*** Given information

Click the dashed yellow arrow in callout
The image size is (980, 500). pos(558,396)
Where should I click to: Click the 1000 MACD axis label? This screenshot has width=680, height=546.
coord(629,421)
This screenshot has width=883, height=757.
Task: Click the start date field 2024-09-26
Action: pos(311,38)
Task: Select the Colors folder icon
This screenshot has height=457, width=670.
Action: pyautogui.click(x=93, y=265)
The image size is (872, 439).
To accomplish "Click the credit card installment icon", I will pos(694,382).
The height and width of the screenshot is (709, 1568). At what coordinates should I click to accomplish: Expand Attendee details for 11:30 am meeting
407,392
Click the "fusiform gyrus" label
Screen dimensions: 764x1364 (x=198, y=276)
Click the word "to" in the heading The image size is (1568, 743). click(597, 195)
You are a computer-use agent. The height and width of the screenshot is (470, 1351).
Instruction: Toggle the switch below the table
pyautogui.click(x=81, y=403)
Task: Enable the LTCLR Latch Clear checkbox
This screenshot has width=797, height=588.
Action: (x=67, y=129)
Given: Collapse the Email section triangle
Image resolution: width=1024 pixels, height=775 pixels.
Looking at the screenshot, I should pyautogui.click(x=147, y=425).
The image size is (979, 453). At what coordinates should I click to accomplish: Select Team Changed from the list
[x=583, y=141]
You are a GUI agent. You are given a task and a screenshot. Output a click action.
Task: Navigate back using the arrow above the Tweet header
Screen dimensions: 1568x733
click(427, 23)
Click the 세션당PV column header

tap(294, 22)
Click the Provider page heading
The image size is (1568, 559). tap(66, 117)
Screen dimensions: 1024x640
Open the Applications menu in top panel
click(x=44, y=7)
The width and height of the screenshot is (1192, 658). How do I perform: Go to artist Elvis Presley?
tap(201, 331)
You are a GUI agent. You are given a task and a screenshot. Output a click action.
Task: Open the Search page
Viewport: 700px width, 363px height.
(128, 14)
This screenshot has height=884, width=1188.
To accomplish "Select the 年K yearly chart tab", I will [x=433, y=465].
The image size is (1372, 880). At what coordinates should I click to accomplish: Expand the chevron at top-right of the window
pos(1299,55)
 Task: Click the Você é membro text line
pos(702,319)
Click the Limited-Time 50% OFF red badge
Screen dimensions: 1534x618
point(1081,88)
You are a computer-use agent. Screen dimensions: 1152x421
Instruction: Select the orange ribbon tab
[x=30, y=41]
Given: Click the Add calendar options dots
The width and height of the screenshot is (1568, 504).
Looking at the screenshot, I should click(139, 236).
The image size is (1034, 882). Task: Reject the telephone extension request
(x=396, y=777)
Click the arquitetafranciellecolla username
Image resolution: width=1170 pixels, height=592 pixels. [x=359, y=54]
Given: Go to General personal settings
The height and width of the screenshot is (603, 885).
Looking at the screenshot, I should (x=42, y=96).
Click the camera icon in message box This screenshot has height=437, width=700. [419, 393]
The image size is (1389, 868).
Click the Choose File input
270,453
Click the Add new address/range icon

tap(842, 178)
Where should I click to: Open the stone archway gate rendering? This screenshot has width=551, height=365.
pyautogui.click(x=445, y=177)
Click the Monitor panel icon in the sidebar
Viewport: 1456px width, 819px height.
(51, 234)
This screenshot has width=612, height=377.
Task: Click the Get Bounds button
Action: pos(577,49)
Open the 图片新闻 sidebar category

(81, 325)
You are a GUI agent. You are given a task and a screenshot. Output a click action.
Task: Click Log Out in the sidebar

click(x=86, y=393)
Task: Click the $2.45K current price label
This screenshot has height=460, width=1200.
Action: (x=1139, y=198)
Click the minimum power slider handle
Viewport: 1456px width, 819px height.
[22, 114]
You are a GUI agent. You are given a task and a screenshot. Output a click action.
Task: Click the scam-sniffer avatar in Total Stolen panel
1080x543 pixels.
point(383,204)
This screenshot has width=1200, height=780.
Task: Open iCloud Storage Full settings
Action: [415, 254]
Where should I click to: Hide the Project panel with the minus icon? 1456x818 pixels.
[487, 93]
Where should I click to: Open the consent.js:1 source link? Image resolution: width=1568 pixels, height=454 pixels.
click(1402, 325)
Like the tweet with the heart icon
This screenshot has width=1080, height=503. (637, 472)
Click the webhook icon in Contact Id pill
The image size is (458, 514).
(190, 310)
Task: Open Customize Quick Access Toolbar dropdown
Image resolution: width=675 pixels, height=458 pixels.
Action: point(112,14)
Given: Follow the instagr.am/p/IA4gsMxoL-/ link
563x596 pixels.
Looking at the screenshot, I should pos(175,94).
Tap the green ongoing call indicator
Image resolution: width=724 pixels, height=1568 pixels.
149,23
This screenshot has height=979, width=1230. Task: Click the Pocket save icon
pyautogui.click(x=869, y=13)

******

## Task instructions
Edit the listing so that each "Where should I click to:" becomes "Where do I click to:", with no other changes.

## Task output
Click the dashed yellow arrow in callout
The image size is (980, 500). pos(558,396)
Where do I click to: Click the 1000 MACD axis label? This screenshot has width=680, height=546.
coord(629,421)
This screenshot has width=883, height=757.
Task: Click the start date field 2024-09-26
Action: pos(311,38)
Task: Select the Colors folder icon
This screenshot has height=457, width=670.
Action: pyautogui.click(x=93, y=265)
The image size is (872, 439).
To accomplish "Click the credit card installment icon", I will pos(694,382).
The height and width of the screenshot is (709, 1568). At what coordinates should I click to accomplish: Expand Attendee details for 11:30 am meeting
407,392
Click the "fusiform gyrus" label
Screen dimensions: 764x1364 (x=198, y=276)
Click the word "to" in the heading The image size is (1568, 743). click(597, 195)
You are a computer-use agent. The height and width of the screenshot is (470, 1351).
Instruction: Toggle the switch below the table
pyautogui.click(x=81, y=403)
Task: Enable the LTCLR Latch Clear checkbox
This screenshot has width=797, height=588.
Action: (x=67, y=129)
Given: Collapse the Email section triangle
Image resolution: width=1024 pixels, height=775 pixels.
Looking at the screenshot, I should pyautogui.click(x=147, y=425).
The image size is (979, 453). At what coordinates should I click to accomplish: Select Team Changed from the list
[x=583, y=141]
You are a GUI agent. You are given a task and a screenshot. Output a click action.
Task: Navigate back using the arrow above the Tweet header
Screen dimensions: 1568x733
click(427, 23)
Click the 세션당PV column header

tap(294, 22)
Click the Provider page heading
The image size is (1568, 559). tap(66, 117)
Screen dimensions: 1024x640
Open the Applications menu in top panel
click(x=44, y=7)
The width and height of the screenshot is (1192, 658). How do I perform: Go to artist Elvis Presley?
tap(201, 331)
You are a GUI agent. You are given a task and a screenshot. Output a click action.
Task: Open the Search page
Viewport: 700px width, 363px height.
(128, 14)
This screenshot has height=884, width=1188.
To accomplish "Select the 年K yearly chart tab", I will [x=433, y=465].
The image size is (1372, 880). At what coordinates should I click to accomplish: Expand the chevron at top-right of the window
pos(1299,55)
 Task: Click the Você é membro text line
pos(702,319)
Click the Limited-Time 50% OFF red badge
Screen dimensions: 1534x618
point(1081,88)
You are a computer-use agent. Screen dimensions: 1152x421
Instruction: Select the orange ribbon tab
[x=30, y=41]
Given: Click the Add calendar options dots
The width and height of the screenshot is (1568, 504).
Looking at the screenshot, I should click(139, 236).
The image size is (1034, 882). Task: Reject the telephone extension request
(x=396, y=777)
Click the arquitetafranciellecolla username
Image resolution: width=1170 pixels, height=592 pixels. [x=359, y=54]
Given: Go to General personal settings
The height and width of the screenshot is (603, 885).
Looking at the screenshot, I should (x=42, y=96).
Click the camera icon in message box This screenshot has height=437, width=700. [419, 393]
The image size is (1389, 868).
Click the Choose File input
270,453
Click the Add new address/range icon

tap(842, 178)
Where do I click to: Open the stone archway gate rendering? This screenshot has width=551, height=365.
pyautogui.click(x=445, y=177)
Click the Monitor panel icon in the sidebar
Viewport: 1456px width, 819px height.
(51, 234)
This screenshot has width=612, height=377.
Task: Click the Get Bounds button
Action: pos(577,49)
Open the 图片新闻 sidebar category

(81, 325)
You are a GUI agent. You are given a task and a screenshot. Output a click action.
Task: Click Log Out in the sidebar

click(x=86, y=393)
Task: Click the $2.45K current price label
This screenshot has height=460, width=1200.
Action: (x=1139, y=198)
Click the minimum power slider handle
Viewport: 1456px width, 819px height.
[22, 114]
You are a GUI agent. You are given a task and a screenshot. Output a click action.
Task: Click the scam-sniffer avatar in Total Stolen panel
1080x543 pixels.
point(383,204)
This screenshot has width=1200, height=780.
Task: Open iCloud Storage Full settings
Action: [415, 254]
Where do I click to: Hide the Project panel with the minus icon? 1456x818 pixels.
[487, 93]
Where do I click to: Open the consent.js:1 source link? Image resolution: width=1568 pixels, height=454 pixels.
click(1402, 325)
Like the tweet with the heart icon
This screenshot has width=1080, height=503. (637, 472)
Click the webhook icon in Contact Id pill
The image size is (458, 514).
(190, 310)
Task: Open Customize Quick Access Toolbar dropdown
Image resolution: width=675 pixels, height=458 pixels.
Action: point(112,14)
Given: Follow the instagr.am/p/IA4gsMxoL-/ link
563x596 pixels.
Looking at the screenshot, I should pos(175,94).
Tap the green ongoing call indicator
Image resolution: width=724 pixels, height=1568 pixels.
149,23
This screenshot has height=979, width=1230. Task: Click the Pocket save icon
pyautogui.click(x=869, y=13)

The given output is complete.